Afora essa precisão técnico-criativa, Gerwig brinca com as possibilidades que a novela de Alcott oferece para ressaltar discursos importantes que ainda precisam (infelizmente) ser ressaltados no século 21. Quando, por exemplo, Jo desabafa para mãezinha que não concebe que as mulheres sejam reconhecidas apenas pela beleza; e sofre por se sentir intelectualmente sozinha naquela segunda metade dos século 1800.

O tom a respeito de como uma mulher era tratada naquele momento já é dado de cara na sequência de abertura do filme. Quando Jo tenta convencer o editor de um periódico em Nova Iorque a publicar seu conto. Na sala do editor, ele ordena Jo a sentar-se: “Sit!” (Senta!), como quem se dirige a uma cadela.

Num outro momento, Meg explica tin por tin ao abastado amigo de infância, Laurie (Timothée Chalamet, de Um dia de chuva em Nova York) o porquê o casamento ser uma circunstância financeira para as mulheres mas não para os homens daquela época. E Meg o diz olhando para a câmera. Caminhando em direção a ela. Em direção a nós, na verdade. Espectadores do século 21.

Ainda no aspecto técnico-criativo, Gerwig e seu montador Nick Houy deram uma dinâmica a este Adoráveis mulheres (há outras sete versões audiovisuais) que o torna muito próximo do ritmo audiovisual próprio a manter a atenção do jovem de hoje para uma tela de cinema.

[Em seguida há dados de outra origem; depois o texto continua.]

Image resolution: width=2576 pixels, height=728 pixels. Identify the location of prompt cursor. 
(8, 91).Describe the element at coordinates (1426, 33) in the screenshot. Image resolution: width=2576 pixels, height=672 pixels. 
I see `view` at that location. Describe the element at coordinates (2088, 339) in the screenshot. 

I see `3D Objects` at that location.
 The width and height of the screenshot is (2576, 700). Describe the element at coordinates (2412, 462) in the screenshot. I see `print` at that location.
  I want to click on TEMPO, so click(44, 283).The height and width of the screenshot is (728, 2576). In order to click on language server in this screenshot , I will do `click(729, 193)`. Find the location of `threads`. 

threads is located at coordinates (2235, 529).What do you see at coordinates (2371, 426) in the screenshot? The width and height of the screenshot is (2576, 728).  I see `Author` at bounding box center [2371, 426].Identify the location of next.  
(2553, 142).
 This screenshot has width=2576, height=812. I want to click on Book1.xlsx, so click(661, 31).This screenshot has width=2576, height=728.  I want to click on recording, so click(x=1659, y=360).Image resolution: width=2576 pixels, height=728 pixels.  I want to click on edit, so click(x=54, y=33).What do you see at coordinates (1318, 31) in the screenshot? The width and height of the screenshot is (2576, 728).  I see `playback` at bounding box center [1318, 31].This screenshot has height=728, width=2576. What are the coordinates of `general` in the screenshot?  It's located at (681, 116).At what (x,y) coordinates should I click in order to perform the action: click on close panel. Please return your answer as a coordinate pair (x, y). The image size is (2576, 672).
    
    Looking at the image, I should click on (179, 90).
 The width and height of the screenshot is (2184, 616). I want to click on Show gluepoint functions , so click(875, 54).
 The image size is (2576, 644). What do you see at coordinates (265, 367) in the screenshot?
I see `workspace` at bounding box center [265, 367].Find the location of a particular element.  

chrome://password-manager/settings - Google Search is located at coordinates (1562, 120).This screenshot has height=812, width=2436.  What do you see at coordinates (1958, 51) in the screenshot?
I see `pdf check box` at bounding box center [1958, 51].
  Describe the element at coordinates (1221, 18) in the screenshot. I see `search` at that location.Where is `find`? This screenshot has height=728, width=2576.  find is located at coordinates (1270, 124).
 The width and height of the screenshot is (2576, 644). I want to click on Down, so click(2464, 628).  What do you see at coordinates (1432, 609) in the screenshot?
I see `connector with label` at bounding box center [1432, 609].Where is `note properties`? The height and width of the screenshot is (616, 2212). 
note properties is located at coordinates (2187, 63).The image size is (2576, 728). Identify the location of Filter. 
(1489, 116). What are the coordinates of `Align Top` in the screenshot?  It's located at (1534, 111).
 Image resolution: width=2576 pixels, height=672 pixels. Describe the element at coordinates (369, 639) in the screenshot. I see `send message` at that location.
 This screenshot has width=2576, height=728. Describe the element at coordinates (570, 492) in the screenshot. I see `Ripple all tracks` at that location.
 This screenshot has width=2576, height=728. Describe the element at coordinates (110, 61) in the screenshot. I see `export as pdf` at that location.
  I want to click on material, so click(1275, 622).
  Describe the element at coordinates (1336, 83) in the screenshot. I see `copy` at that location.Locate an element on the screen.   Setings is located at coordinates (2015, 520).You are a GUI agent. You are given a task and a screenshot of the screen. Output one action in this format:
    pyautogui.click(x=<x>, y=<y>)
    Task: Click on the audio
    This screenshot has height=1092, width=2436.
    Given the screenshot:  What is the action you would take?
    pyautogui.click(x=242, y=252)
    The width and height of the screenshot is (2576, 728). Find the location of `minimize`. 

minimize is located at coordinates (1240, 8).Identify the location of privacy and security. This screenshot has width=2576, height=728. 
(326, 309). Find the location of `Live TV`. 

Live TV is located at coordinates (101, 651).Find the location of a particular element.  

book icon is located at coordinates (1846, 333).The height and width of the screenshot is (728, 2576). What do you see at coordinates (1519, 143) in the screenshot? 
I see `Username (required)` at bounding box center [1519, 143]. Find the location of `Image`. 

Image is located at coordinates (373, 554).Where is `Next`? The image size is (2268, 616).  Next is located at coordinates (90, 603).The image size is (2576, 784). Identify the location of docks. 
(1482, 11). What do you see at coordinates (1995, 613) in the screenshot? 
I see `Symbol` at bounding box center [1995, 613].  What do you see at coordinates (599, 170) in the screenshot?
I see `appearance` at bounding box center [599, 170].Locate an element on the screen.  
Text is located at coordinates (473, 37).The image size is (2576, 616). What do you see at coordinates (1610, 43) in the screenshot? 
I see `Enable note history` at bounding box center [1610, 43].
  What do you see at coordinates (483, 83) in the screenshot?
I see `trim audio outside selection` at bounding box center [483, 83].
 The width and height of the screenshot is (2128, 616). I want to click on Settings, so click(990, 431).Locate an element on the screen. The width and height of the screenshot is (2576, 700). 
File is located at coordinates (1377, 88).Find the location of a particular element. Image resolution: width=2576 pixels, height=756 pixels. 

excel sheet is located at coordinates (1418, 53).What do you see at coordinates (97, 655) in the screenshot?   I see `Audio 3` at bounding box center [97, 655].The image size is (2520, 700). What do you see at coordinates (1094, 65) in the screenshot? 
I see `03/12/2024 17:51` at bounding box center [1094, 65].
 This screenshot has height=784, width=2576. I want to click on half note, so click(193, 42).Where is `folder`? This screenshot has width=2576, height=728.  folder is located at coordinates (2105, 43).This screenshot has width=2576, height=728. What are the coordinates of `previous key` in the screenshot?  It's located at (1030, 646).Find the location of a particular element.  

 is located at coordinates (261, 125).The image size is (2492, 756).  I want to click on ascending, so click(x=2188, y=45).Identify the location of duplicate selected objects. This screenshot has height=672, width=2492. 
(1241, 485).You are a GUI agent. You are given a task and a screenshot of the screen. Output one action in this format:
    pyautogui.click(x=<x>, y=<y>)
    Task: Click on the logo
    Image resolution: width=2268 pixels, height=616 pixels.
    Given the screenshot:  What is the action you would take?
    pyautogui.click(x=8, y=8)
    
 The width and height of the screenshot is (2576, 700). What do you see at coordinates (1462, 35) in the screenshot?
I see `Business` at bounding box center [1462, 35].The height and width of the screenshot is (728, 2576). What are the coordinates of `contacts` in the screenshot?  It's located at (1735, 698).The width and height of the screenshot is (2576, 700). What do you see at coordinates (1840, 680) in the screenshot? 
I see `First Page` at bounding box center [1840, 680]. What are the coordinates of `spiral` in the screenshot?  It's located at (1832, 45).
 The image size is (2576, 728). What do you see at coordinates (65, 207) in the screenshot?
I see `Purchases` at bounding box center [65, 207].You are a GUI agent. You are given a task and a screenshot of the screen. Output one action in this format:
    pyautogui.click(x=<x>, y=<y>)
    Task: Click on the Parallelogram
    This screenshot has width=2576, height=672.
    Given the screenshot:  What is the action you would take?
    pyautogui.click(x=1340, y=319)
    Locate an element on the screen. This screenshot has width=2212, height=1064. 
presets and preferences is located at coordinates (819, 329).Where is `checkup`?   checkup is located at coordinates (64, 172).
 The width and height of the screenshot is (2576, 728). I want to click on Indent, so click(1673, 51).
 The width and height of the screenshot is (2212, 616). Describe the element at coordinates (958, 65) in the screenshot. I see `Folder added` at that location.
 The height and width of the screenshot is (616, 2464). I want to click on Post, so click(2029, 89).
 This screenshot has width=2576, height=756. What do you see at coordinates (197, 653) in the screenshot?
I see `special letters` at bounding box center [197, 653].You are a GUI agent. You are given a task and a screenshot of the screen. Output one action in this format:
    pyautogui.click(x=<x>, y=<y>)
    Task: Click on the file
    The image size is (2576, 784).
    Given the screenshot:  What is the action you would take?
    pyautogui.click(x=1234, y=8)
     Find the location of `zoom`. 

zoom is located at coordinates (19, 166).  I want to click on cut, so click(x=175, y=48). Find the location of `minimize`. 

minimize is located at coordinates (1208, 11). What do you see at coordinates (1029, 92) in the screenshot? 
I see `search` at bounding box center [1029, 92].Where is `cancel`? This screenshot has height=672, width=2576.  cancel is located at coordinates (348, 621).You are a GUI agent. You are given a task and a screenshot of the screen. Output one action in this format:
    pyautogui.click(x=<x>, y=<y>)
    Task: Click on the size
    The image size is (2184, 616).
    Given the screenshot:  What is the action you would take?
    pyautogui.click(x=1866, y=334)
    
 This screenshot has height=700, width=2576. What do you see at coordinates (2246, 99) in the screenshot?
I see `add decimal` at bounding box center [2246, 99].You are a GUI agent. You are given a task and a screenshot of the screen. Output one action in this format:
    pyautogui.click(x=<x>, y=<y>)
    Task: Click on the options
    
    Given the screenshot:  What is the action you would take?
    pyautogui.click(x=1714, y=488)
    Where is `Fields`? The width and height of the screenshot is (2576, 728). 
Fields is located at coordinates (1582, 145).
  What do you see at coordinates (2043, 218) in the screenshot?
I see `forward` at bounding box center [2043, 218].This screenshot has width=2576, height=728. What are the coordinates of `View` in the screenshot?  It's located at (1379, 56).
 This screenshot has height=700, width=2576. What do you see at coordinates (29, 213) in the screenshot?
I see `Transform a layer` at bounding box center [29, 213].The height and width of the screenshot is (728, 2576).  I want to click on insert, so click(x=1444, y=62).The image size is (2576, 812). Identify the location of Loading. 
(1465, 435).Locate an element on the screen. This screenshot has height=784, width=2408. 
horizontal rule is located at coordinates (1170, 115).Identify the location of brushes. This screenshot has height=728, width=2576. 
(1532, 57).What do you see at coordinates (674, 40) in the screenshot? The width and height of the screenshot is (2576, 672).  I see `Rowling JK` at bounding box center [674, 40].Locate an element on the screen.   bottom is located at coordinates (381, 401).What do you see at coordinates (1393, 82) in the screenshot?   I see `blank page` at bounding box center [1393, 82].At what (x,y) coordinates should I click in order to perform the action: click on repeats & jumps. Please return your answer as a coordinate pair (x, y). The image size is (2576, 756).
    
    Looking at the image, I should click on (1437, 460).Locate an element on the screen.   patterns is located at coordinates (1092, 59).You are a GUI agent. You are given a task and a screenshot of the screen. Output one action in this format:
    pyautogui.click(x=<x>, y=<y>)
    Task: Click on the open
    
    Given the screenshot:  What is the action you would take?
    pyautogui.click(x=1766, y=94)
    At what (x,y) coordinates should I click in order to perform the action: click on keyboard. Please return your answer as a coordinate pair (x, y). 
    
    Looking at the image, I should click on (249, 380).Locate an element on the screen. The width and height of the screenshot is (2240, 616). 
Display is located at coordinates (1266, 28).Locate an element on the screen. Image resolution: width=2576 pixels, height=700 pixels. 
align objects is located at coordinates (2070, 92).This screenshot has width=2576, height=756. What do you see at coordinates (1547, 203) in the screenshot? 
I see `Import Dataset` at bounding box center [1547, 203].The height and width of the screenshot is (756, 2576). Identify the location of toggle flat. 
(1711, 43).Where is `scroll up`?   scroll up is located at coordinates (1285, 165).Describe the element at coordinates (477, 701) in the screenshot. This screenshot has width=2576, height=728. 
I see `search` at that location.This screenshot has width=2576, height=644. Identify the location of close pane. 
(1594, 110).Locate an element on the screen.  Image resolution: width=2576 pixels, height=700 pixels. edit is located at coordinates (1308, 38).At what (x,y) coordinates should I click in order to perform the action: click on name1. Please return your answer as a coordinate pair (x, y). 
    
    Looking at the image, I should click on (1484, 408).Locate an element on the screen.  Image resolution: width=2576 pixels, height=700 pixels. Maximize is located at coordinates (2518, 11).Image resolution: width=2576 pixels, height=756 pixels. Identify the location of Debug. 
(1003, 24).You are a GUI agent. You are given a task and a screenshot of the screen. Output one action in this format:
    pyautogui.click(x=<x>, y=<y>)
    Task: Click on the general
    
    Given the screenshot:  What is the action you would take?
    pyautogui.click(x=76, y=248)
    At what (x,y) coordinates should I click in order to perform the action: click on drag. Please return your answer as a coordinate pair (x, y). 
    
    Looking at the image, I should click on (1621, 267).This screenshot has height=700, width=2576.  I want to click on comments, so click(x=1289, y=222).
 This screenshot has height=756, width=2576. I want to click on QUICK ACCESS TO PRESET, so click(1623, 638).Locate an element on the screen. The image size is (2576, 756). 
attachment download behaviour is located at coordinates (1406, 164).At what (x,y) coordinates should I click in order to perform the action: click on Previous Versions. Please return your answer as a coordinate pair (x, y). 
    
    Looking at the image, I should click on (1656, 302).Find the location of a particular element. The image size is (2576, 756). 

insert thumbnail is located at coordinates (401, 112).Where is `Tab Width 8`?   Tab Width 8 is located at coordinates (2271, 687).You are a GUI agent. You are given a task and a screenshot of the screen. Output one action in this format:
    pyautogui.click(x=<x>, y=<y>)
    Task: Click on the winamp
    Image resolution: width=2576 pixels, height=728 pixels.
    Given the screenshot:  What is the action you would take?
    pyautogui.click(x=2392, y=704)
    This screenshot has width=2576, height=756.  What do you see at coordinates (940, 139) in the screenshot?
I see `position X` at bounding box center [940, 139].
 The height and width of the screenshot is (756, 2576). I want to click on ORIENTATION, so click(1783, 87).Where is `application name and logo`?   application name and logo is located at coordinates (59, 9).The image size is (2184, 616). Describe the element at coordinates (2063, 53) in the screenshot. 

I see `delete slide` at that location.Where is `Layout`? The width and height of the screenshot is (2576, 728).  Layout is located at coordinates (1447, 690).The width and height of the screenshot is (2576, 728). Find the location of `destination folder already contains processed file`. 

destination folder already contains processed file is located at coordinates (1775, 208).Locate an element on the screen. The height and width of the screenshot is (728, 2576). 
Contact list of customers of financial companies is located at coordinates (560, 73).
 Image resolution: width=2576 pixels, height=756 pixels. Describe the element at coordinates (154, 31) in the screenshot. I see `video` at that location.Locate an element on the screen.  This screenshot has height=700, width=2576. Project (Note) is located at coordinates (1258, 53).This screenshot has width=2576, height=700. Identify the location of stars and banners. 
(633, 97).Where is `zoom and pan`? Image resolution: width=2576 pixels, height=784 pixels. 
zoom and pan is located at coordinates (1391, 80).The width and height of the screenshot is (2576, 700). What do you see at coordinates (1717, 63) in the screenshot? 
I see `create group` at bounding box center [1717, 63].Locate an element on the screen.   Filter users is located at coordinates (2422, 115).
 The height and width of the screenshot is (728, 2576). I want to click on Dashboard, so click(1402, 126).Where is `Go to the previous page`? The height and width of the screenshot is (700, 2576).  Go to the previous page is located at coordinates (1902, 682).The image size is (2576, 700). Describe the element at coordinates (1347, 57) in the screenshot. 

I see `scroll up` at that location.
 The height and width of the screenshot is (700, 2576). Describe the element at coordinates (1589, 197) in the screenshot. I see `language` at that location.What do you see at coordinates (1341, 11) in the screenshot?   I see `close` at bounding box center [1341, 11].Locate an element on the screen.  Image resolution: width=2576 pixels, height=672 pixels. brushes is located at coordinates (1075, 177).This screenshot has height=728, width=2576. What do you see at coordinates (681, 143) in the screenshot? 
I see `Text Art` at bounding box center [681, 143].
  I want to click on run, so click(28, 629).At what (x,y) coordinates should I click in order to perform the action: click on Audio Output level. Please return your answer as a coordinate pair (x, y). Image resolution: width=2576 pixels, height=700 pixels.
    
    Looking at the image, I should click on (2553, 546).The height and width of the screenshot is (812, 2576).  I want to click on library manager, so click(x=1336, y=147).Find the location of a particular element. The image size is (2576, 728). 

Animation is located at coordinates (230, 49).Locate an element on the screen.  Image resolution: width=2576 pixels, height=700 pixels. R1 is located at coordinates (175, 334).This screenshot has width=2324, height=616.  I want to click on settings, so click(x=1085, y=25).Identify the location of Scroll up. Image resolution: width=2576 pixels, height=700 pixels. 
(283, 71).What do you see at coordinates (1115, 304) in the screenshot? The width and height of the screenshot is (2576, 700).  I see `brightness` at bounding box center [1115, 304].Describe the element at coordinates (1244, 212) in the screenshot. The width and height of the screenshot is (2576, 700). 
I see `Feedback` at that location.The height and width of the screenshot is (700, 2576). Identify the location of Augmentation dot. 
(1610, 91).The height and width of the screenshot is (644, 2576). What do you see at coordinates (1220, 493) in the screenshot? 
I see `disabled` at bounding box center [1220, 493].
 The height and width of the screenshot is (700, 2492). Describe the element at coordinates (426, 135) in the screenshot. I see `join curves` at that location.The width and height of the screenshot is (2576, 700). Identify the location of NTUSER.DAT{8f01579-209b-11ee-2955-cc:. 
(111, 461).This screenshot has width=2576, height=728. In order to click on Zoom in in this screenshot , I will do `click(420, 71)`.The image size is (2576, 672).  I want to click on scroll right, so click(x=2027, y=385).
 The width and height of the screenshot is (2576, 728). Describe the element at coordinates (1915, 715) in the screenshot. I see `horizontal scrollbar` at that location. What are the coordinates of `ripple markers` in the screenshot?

É revigorante, essa dinâmica. E talvez esperançosa no sentido de que faça os jovens descobrirem a literatura eterna de Louisa May Alcott.

Curiosidades 

  • Little Women foi traduzido pela primeira vez para a lingua portuguesa por uma editora de Portugal, em 1872, com o literal título de Mulherzinhas. Pela sugestão pejorativa do termo, tal título seria impensável no século 21.
  • Se você gostar da cumplicidade das irmãs e da luta da protagonista para ser um escritora em Adoráveis mulheres, conheça a cumplicidade das irmãs e a luta da protagonista para ser um escritora de Um anjo em minha mesa (1990), de Jane Campion.
  • Ainda no elenco de Adoráveis mulheres, Meryl Streep, como a tia-avó rica e azeda das irmãs March; e Louis Garrel como o professor charmoso que chama a atenção intelectual e emocional de Jo March.